Но, честно говоря, мальчик не был уверен, что хулиганы — законченные болваны и тут же начнут пить чачу, даже не попытавшись перепрятать товар. Но он был слишком хорошего мнения о хулиганах, так как те оказались законченными болванами. То ли это наследственность такая, то недостаток образования, нам неизвестно, но эти бараны тут же начали пробовать содержимое бутылки. И Буратино понял, что их судьба предрешена, и ему ни капельки не было жалко этих ослов.
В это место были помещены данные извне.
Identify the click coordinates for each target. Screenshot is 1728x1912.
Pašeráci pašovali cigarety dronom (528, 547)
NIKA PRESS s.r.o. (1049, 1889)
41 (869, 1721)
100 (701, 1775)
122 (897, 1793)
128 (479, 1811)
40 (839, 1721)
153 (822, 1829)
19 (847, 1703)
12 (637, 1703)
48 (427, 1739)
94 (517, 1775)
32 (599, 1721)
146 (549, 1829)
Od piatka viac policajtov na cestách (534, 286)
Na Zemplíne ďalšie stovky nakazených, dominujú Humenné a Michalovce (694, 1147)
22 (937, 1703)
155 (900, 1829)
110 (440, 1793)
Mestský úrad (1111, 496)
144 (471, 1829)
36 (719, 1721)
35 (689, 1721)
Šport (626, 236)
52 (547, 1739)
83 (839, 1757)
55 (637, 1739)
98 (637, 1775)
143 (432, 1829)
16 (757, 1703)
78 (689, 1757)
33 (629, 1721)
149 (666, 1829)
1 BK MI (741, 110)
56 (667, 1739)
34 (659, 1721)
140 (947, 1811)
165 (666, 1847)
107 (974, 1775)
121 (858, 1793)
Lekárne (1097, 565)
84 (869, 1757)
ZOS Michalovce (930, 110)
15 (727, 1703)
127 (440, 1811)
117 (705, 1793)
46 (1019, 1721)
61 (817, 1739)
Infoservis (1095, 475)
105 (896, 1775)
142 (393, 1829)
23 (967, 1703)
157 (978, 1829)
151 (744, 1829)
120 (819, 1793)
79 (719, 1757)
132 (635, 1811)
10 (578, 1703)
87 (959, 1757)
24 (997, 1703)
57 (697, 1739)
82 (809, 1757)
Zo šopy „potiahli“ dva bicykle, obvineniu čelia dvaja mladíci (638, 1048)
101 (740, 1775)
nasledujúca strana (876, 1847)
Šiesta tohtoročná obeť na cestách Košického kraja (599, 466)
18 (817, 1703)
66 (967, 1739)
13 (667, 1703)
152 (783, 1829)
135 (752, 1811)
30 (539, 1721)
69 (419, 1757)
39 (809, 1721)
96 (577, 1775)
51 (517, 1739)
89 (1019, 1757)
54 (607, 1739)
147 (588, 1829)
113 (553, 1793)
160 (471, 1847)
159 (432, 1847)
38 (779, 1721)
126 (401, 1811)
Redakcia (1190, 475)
Мальчик становился мужчиной. И с улыбкой он глядел, как эти балбесы начинают терять над собой контроль. Самым крепким на этот счёт оказался Беззубый, он сопротивлялся действию снадобья дольше всех. Но вскоре и он упал.

Пиноккио вылез из своего укрытия, подошёл к хулиганам, валявшимся на песке, и, поставив ногу на грудь Поджеро, произнёс:

— Ну, что, толстяк, кто из нас круче? Молчишь? Ну, молчи, а я пока пойду в полицию. Там-то ты разговоришься.

Он поднял пустую бутылку из-под чачи, зашвырнул её в море и направился в полицию. Дойдя до участка, Пиноккио некоторое время коршуном кружил вокруг, раздумывая, каким образом доставить письмо. И парень не нашёл ничего лучшего, чем валявшийся на дороге булыжник. Завернув этот булыжник в письмо, он запулил им в окошко полицейского участка. Послышался звон разбитого стекла, ругань полицейских, и тут же парочка крепких ребят с дубинками выскочила на улицу в надежде найти наглеца, осмелившегося на этот теракт. Но они никого не успели найти, так как следом за ними из околотка выскочил околоточный ещё с двумя полицейскими. И после короткого разговора все уселись в казённую бричку, и та понеслась по городу с гиканьем и свистом в сторону моря.

— Кажется, всё, — произнёс Буратино и вздохнул. И в его вздохе чувствовалась усталость, остатки напряжения и глубокое удовлетворение результатами большой, проделанной работы.

Он вылез из-за забора, за которым прятался после точного броска в окно полицейского участка и бодрым шагом пошёл домой. «А завтра я, наконец, пойду в школу», — думал мальчик, открывая дверь отцовской хижины.

Первое, что он услышал дома, было лаконичное и полное глубокого смысла слово. Это слово было «убью».

— Убью, сволочь, — тихо произнёс отец, уже почти мёртвый от алкогольной интоксикации, а потом заорал так, что стёкла задрожали. — Убью, сволочь!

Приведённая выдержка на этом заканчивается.